At this time of year, those overlapping dependencies become particularly visible. The work team wants to celebrate the year’s achievements. The family team wants to gather, rest and reconnect. Your social team wants laughter, release and nostalgia.
And everyone wants a piece of you.

The Christmas Paradox: Reflection and Anticipation
The festive season also sits at a strange intersection. It’s both an ending and a beginning.
At work, we’re closing projects, tying up loose ends, and reflecting on performance. At home, we might be looking back over a year’s joys and losses. And yet we’re also anticipating the year ahead, our resolutions, and maybe a reset.
This tug between looking back and looking ahead feels a lot like the tug between our teams. Are we celebrating what we’ve achieved together, or preparing for what comes next? Are we reflecting on the past, or imagining the future?

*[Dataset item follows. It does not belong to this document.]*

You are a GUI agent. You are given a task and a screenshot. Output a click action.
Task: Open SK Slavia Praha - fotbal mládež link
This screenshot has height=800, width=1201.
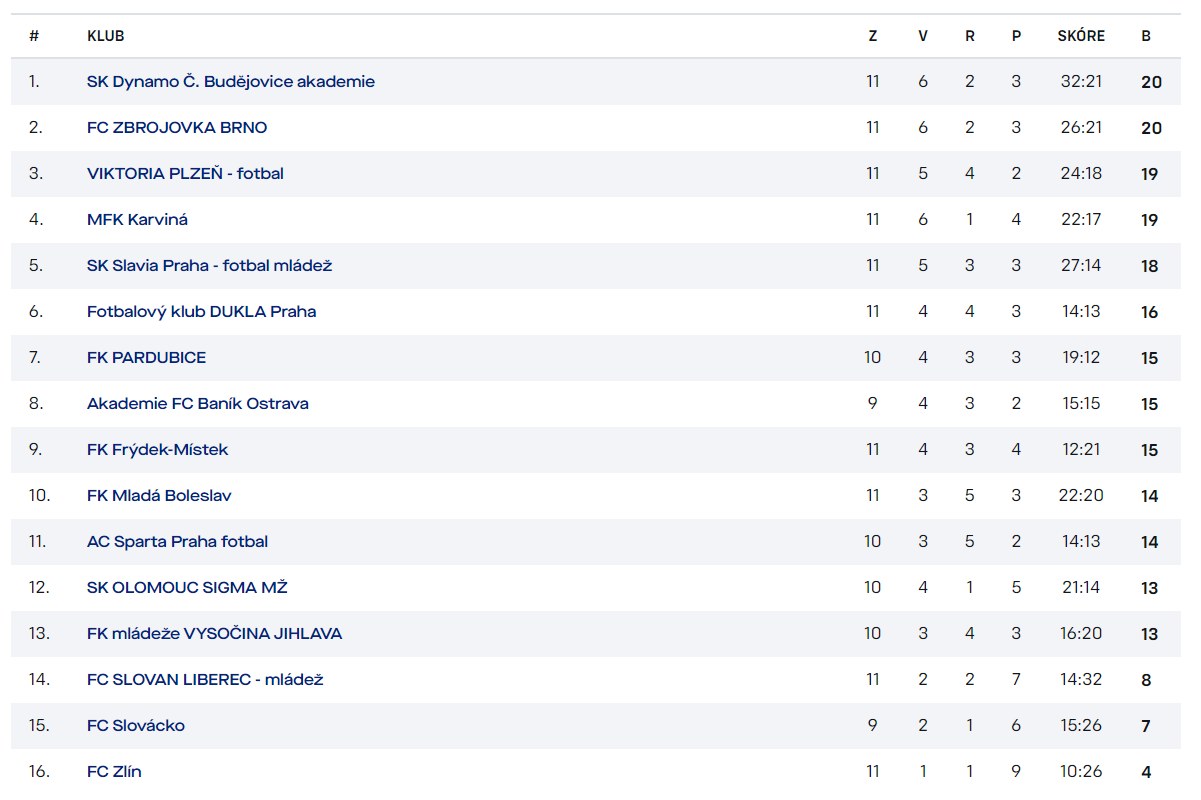209,266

In extra-dependent systems, both matter because reflection and anticipation are part of the same continuum. A healthy team (or person) recognises that the way we end one cycle influences how we begin the next.
Belonging Isn’t Binary
So when you’re choosing between Christmas parties, it can feel like a trade-off: if I go to one, I’m letting another down. But belonging isn’t binary.
Engaging a teaming mindset helps here. Rather than thinking, “Which team do I belong to more?” we might ask, “How do these teams relate to each other through me?”
Your presence at one event might strengthen your capacity to show up better for another. Resting with family might replenish the energy that helps you lead at work. Celebrating with colleagues might reignite your sense of purpose that enriches life at home. Maybe think of yourself as a bridge rather than a boundary.
Still, it’s hard to ignore the quiet hierarchies that exist between our teams. Some will carry more weight than others – family before friends, work before hobbies – and our choices often reinforce those unspoken rankings. Saying yes to one invitation can make another team feel a little less valued. It’s rarely deliberate, but belonging isn’t just about how we feel, it’s also about how our actions are read by others.
The Hidden Lesson of the “Favourite Child” Question
People sometimes compare these dilemmas to being asked, “Who’s your favourite child?” An impossible, unfair question. Each relationship offers something different, and choosing one doesn’t diminish the others.
The same is true for our teams. Each reflects a different version of us: the professional, the parent, the friend, the volunteer, the mentor. None alone is the whole story, but together they form something closer to it.
True teaming is about recognising this interplay – a belonging that spills across boundaries, not neatly contained within them.

A Reflection for the Season
As the year draws to a close, it’s worth pausing to consider the teams we are part of – at work and beyond it. The ones that celebrate us, challenge us, frustrate us, and make us feel recognised.
If December is full of competing invitations, maybe that’s a sign of richness, not conflict. It means we’ve built connections that matter in more than one domain.
So whichever party you end up at this year, raise a glass not only to the people in the room, but also to the people who aren’t there – the other teams who shape who you are. And remember, some of them may be missing for the very same reason you are choosing: they’re with their other teams, honouring their own pattern of belonging. And that’s OK.
And perhaps, as you move between them, you might find that your true “team” is the web of relationships that connects them all.